Exercise instructions - When a line of the entries contains "dimensions", please list that line.

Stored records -
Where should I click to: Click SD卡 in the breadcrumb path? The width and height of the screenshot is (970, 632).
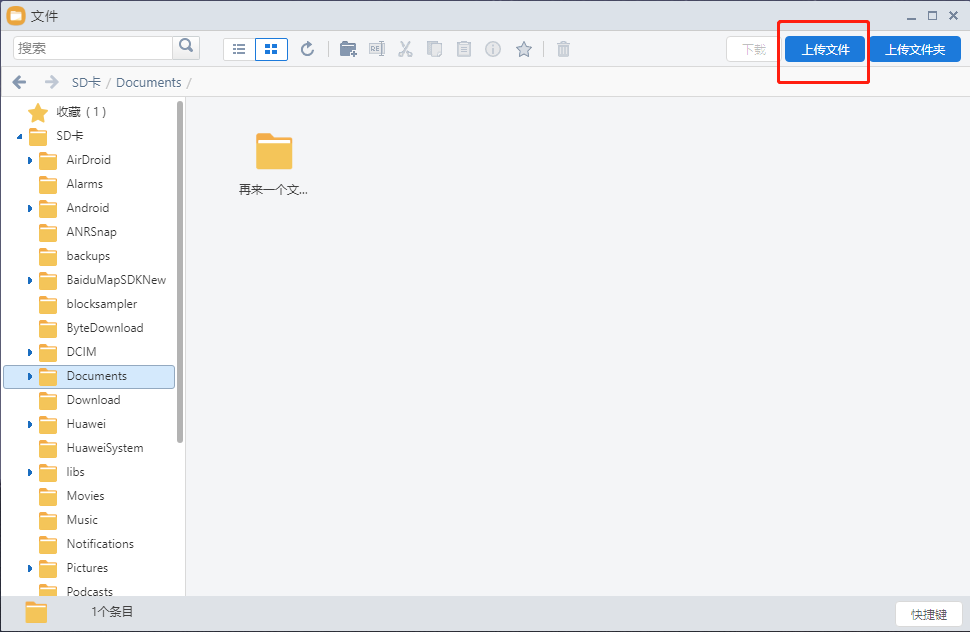(86, 82)
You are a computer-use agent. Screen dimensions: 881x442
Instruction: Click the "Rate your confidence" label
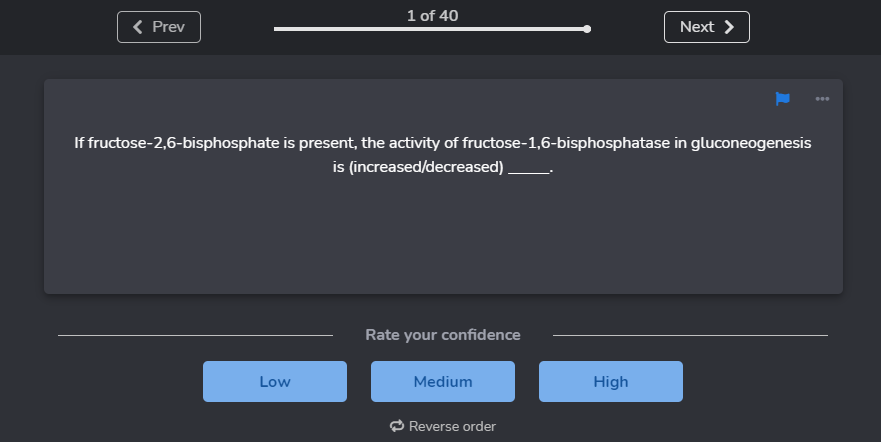(443, 334)
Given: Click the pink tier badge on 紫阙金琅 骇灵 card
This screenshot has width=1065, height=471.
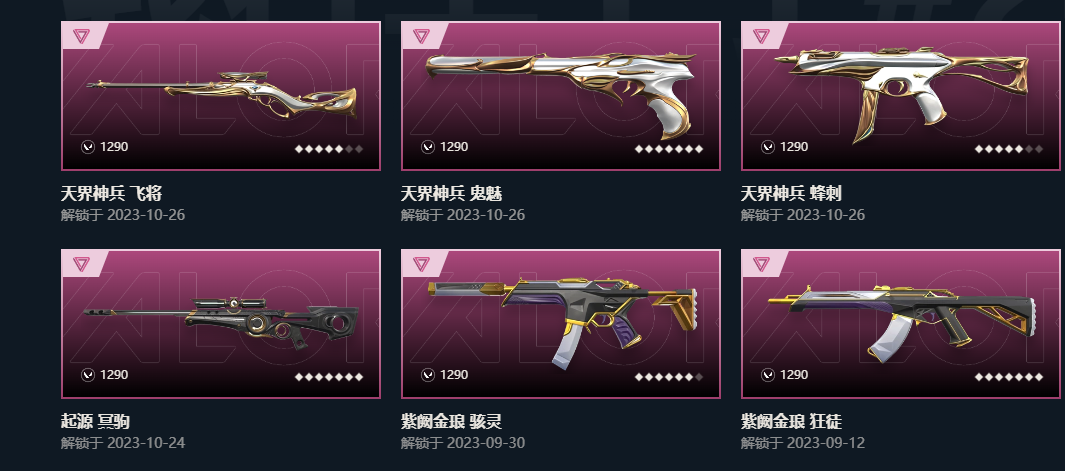Looking at the screenshot, I should pos(421,264).
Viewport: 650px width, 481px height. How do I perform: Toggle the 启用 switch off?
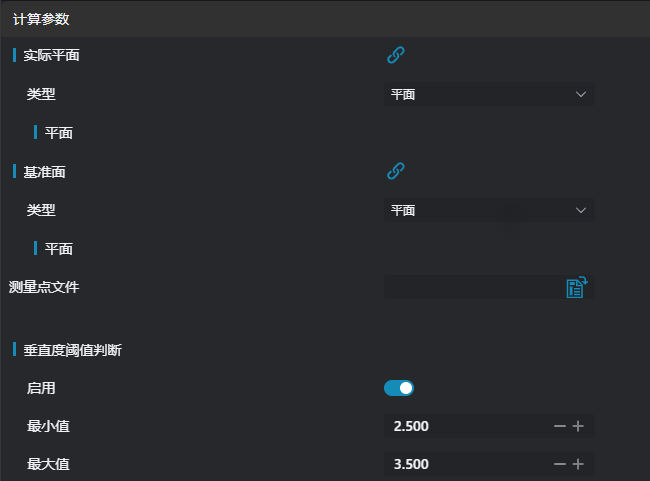(x=398, y=388)
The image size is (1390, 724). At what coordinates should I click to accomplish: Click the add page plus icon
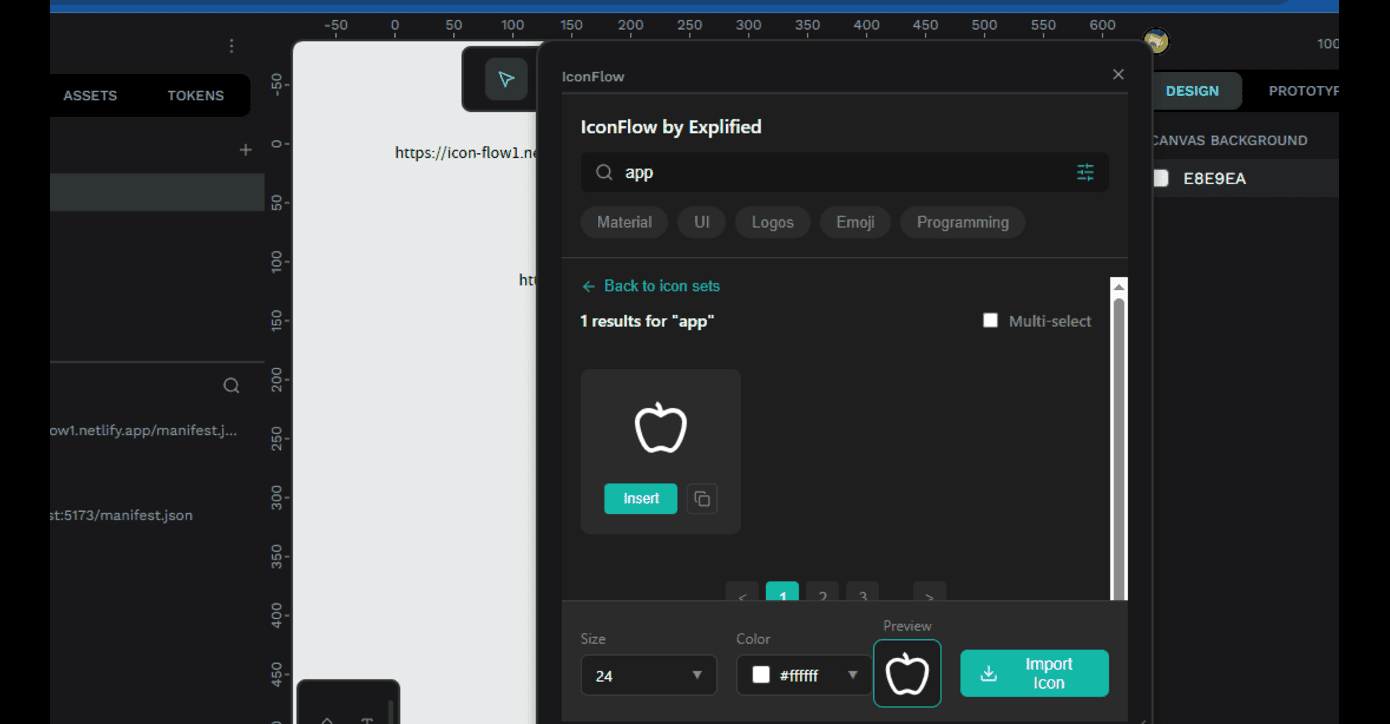246,150
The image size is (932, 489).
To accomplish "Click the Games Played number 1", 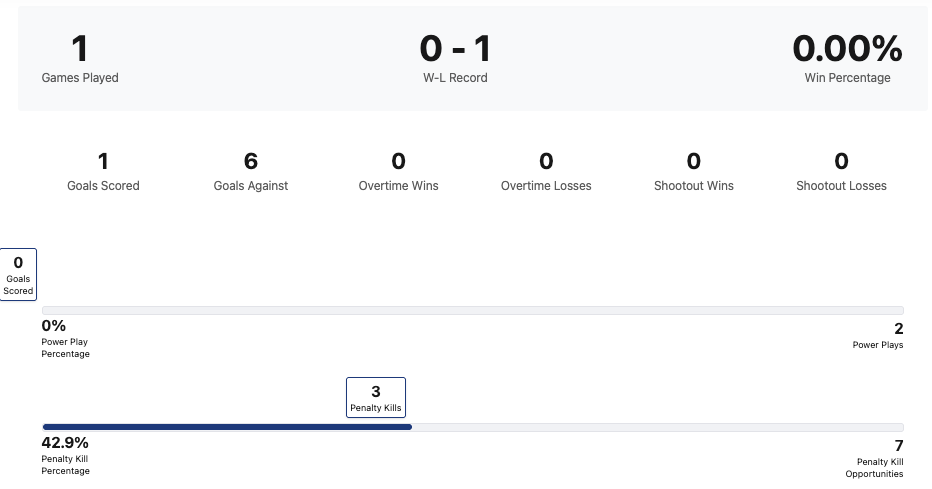I will pyautogui.click(x=80, y=48).
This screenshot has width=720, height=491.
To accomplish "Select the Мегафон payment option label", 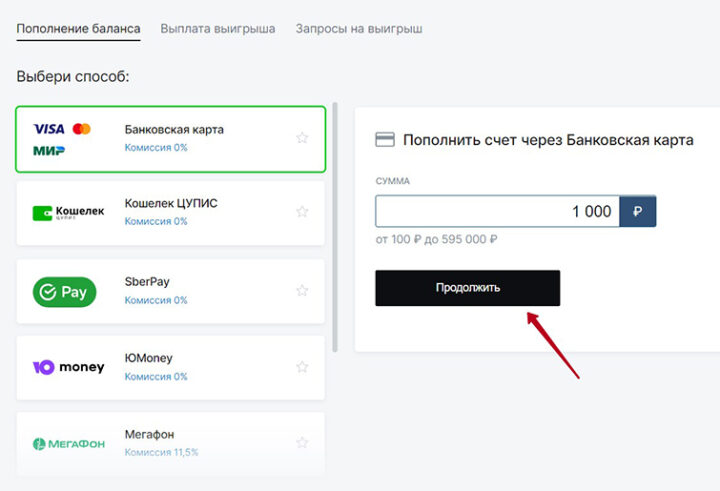I will pos(149,434).
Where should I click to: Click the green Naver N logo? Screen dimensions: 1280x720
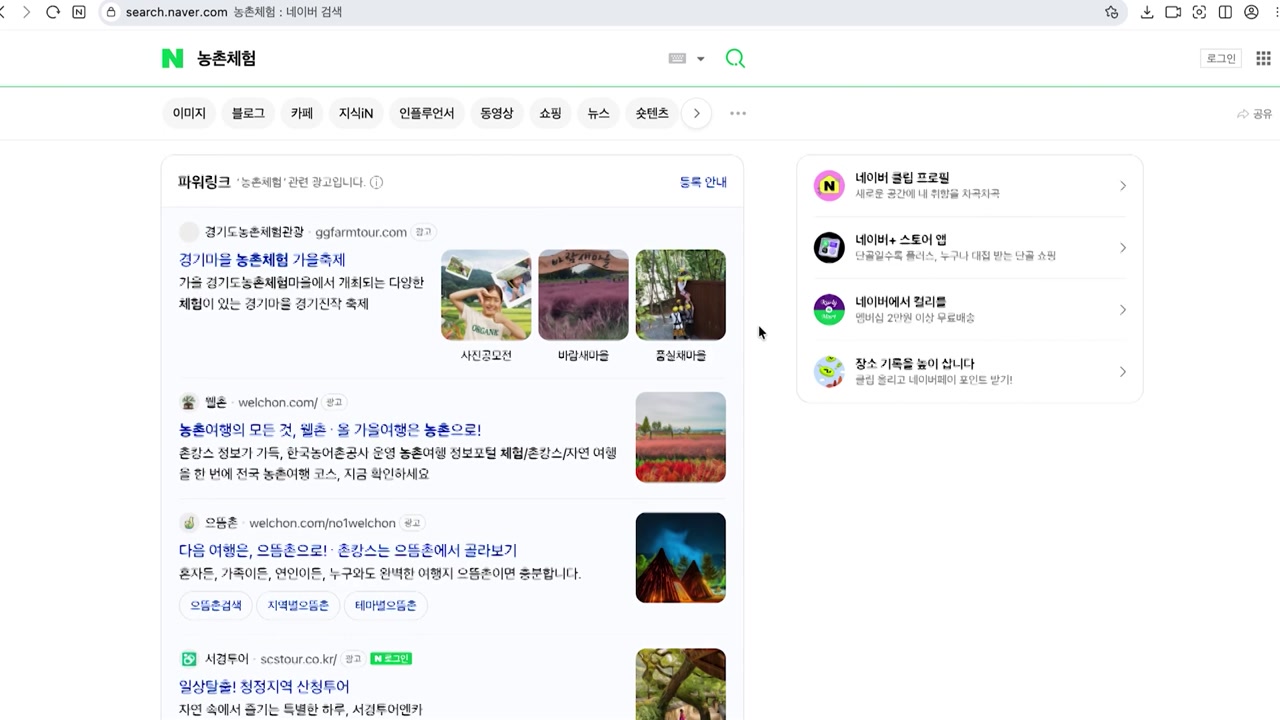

Response -
You are a computer-use agent. Screen dimensions: 881x442
Where should I click to: Click the green Naver N logo? Screen dimensions: 1280x720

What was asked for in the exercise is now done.